Praxisbeispiel: Variantenreicher Hersteller mit zwei ERP-Systemen
Ein Hersteller mit mehreren Produktionsstandorten pflegt seine Artikeldaten oft in zwei unterschiedlichen ERP-Systemen, etwa nach einer Übernahme. Ohne zentrales PIM entstehen zwangsläufig doppelte Artikelnummern und widersprüchliche Produktbeschreibungen zwischen den Standorten. Ein PIM-System mit klaren Golden-Record-Regeln führt beide Quellen zusammen, entscheidet nach hinterlegten Prioritäten, welcher Datensatz führend ist, und verteilt am Ende eine einheitliche Fassung an Webshop und Handelspartner. Wie eine solche Konsolidierung technisch funktioniert, zeigt der Beitrag zum Golden Record. In der Praxis zeigt sich der Nutzen meist zuerst dort, wo es vorher am meisten wehgetan hat: bei Reklamationen wegen falscher technischer Daten im Shop, oder wenn ein Vertriebspartner eine aktualisierte Preisliste einspielt und plötzlich zwei widersprüchliche Artikelbeschreibungen im Umlauf sind.
Häufige Fragen zu PIM
PIM steht für Product Information Management, also die zentrale Verwaltung, Anreicherung und Verteilung von Produktdaten über alle Vertriebskanäle hinweg.

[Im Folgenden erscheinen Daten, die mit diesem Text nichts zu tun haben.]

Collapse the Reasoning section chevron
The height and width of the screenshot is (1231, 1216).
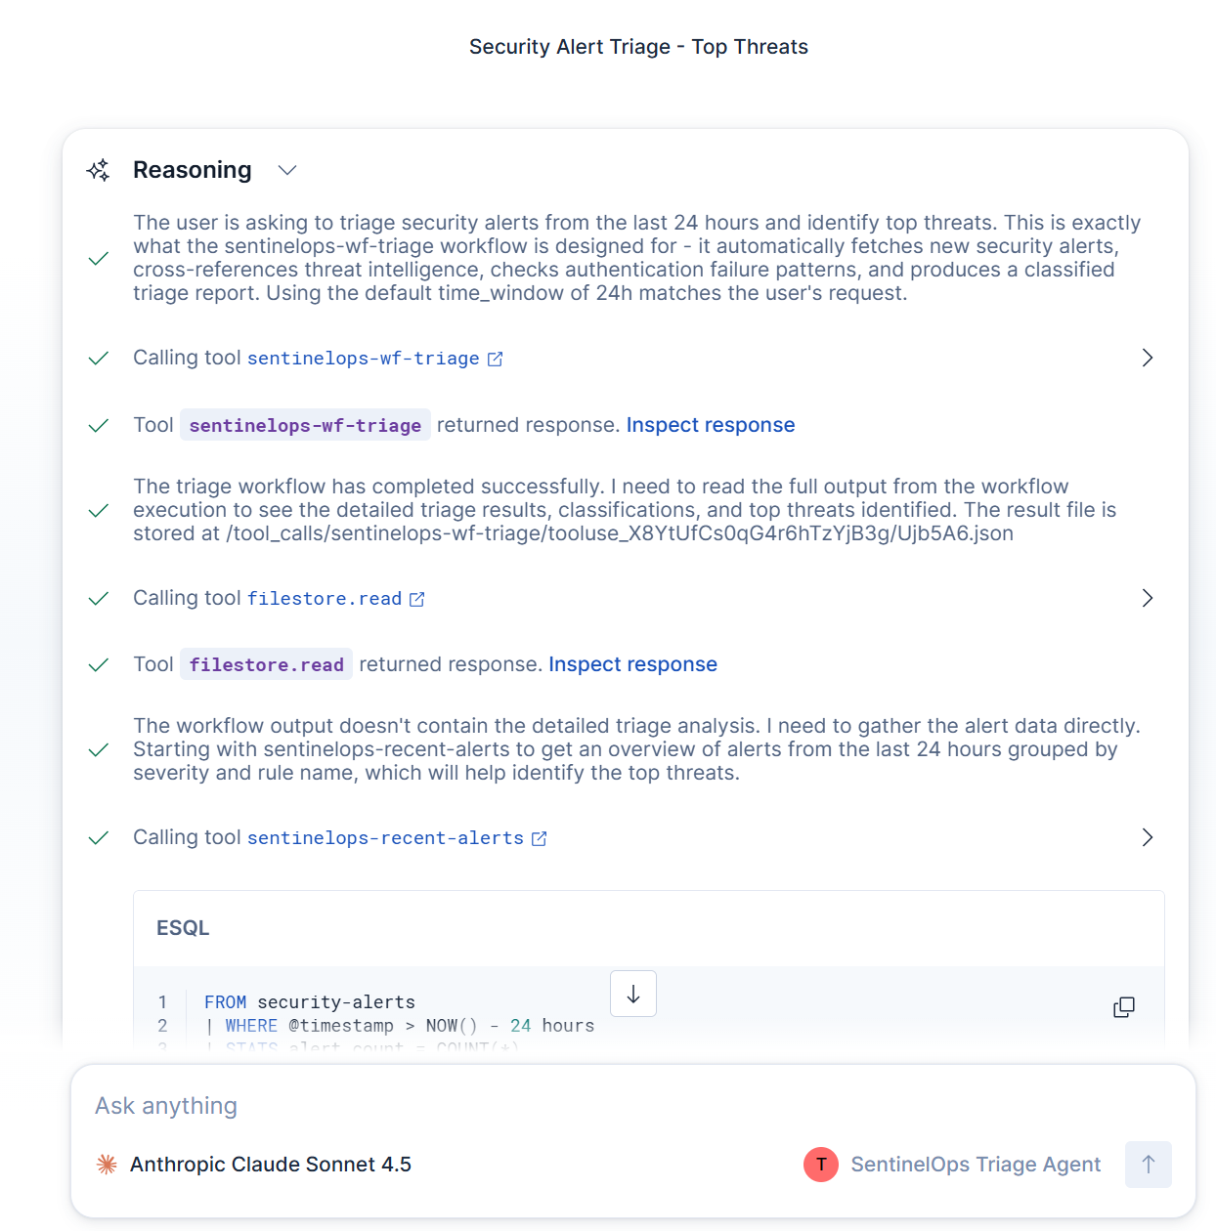point(286,170)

Ein PIM-System ist eine Software, die Produktdaten aus verschiedenen Quellen zusammenführt, um sie für Onlineshops, Kataloge, Marktplätze und Handelspartner in der jeweils passenden Form bereitzustellen.
Dazu zählen technische Attribute, Preise, Klassifikationen, Marketingtexte, Bilder, Zertifikate und zunehmend auch Nachhaltigkeits- und Compliance-Daten.
Ein ERP-System verwaltet Artikeldaten für Logistik, Einkauf und Buchhaltung. Ein PIM-System reichert dieselben Daten für Marketing und Vertrieb an und verteilt sie mehrsprachig an externe Kanäle.
Ein DAM-System verwaltet Mediendateien wie Bilder und Videos. Ein PIM-System verwaltet strukturierte Produktdaten und verknüpft sie mit den passenden Assets aus dem DAM.
In der Regel ab mehreren tausend Artikeln, mehreren Sprachen oder Vertriebskanälen, oder sobald Marktplätze eigene Datenformate verlangen, die manuell nicht mehr wirtschaftlich zu pflegen sind.